I had a candid conversation with a prominent tech reporter who told me s/he pitched an undercover story on exposing the VC bias toward young male founders (planting the same idea with a different gendered CEO in front of the same VC firms) who was told it would never happen because it would be too scandalous and the media company would get blacklisted.

But I get the messages from people saying, “Stop talking about this stuff. You’ll only get blacklisted yourself.” and I think about Gaslight, the 1944 Classic Movie with Ingrid Bergman (one of my faves of all time). From the description:

Years after her aunt was murdered in her home, a young woman moves back into the house with her new husband. However, he has a secret which he will do anything to protect, even if that means driving his wife insane.

It’s an amazing metaphor for how many women in technology are feeling today. We are sure we see the signs that discrimination still exists, but then they are explained away or we are told “you are being crazy/blaming/whiny/etc.” and we start believing that we must be imagining it. It doesn’t stop us from moving forward, but it takes its toll emotionally and physically. It wreaks havoc on the personal lives that help re-vitalize us. It isolates us. It pits women against one another. Soon we believe our own insanity.

The problem is that it isn’t obvious. It’s, as Sarah pointed out, SUBTLE. There isn’t a glowing example to point at and say, “See? Look at that? I was right!” It happens in whispers. In comments. In unchecked biases. In rules that favor certain types. It displays itself in absence.

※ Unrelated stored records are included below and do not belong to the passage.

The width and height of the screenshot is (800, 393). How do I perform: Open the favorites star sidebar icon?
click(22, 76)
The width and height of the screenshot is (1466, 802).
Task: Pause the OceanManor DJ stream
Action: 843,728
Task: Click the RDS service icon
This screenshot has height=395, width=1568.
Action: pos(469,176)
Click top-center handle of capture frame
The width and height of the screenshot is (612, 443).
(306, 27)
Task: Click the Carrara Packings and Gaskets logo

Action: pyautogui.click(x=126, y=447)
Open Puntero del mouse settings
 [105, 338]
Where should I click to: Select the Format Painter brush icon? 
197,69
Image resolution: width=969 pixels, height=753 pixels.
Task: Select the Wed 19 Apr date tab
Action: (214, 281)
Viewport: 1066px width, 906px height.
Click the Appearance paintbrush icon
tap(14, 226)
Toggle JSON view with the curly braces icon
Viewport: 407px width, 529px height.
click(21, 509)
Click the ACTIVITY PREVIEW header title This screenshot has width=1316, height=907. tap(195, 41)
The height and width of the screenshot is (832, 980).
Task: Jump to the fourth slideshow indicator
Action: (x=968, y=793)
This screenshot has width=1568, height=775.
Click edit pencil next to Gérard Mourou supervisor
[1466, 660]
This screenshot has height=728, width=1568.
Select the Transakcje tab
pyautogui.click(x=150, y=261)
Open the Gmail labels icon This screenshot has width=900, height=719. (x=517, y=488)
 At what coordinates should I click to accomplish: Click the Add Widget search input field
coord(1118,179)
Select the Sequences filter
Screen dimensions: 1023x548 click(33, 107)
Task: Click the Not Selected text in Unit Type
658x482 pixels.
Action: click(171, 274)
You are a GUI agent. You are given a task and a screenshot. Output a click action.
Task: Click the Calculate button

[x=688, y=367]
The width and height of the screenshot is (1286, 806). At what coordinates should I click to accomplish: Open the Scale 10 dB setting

I don’t know how to name it, fight it, overcome it or even really expose it. But like Sheryl, the best I (or any other woman I know) can do is to keep our heads down and work hard and push through it so more of us get into power positions like Sheryl and even out the deck. On the way we are going to think we’re crazy and feel isolated and understand we need to work 5x harder to prove that we are worthy of our successes. We need to toot our own horns and ignore those who call us ‘self-promoters’ (I’ve heard this insult countless times). We need to seek out amazing men who get it and who will help us through their power to get there. We need to stop apologizing, using passive language (I do this too much) and just say, “I know what I’m doing. I’m awesome.” We need to come together and support one another – name it, but then change it.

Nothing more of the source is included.